Recorded data
* Begin *

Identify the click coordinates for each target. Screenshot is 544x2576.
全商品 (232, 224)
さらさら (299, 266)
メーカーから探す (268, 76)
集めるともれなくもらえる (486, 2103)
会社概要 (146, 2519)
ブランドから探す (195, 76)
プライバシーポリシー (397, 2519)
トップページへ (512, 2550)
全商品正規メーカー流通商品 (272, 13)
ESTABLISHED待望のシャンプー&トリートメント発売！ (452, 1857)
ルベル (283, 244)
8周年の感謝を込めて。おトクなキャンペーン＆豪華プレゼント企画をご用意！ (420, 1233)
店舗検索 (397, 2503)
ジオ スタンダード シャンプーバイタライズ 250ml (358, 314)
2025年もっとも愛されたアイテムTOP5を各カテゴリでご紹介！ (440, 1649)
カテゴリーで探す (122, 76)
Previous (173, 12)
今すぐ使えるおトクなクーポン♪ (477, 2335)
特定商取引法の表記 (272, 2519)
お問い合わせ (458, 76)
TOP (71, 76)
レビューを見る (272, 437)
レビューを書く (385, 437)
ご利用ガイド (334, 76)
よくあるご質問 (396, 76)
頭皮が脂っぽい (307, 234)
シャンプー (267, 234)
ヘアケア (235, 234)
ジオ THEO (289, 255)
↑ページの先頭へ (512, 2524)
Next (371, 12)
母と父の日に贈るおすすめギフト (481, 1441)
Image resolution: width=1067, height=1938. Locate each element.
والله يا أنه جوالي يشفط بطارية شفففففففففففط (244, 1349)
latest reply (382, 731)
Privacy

* End *

Task statement:
Update all the rows above by replacing each "Previous" with "Back", leaving everything else unchanged.

Result of the exercise:
Identify the click coordinates for each target. Screenshot is 544x2576.
全商品 (232, 224)
さらさら (299, 266)
メーカーから探す (268, 76)
集めるともれなくもらえる (486, 2103)
会社概要 (146, 2519)
ブランドから探す (195, 76)
プライバシーポリシー (397, 2519)
トップページへ (512, 2550)
全商品正規メーカー流通商品 (272, 13)
ESTABLISHED待望のシャンプー&トリートメント発売！ (452, 1857)
ルベル (283, 244)
8周年の感謝を込めて。おトクなキャンペーン＆豪華プレゼント企画をご用意！ (420, 1233)
店舗検索 (397, 2503)
ジオ スタンダード シャンプーバイタライズ 250ml (358, 314)
2025年もっとも愛されたアイテムTOP5を各カテゴリでご紹介！ (440, 1649)
カテゴリーで探す (122, 76)
Back (173, 12)
今すぐ使えるおトクなクーポン♪ (477, 2335)
特定商取引法の表記 (272, 2519)
お問い合わせ (458, 76)
TOP (71, 76)
レビューを見る (272, 437)
レビューを書く (385, 437)
ご利用ガイド (334, 76)
よくあるご質問 (396, 76)
頭皮が脂っぽい (307, 234)
シャンプー (267, 234)
ヘアケア (235, 234)
ジオ THEO (289, 255)
↑ページの先頭へ (512, 2524)
Next (371, 12)
母と父の日に贈るおすすめギフト (481, 1441)
Image resolution: width=1067, height=1938. Locate each element.
والله يا أنه جوالي يشفط بطارية شفففففففففففط (244, 1349)
latest reply (382, 731)
Privacy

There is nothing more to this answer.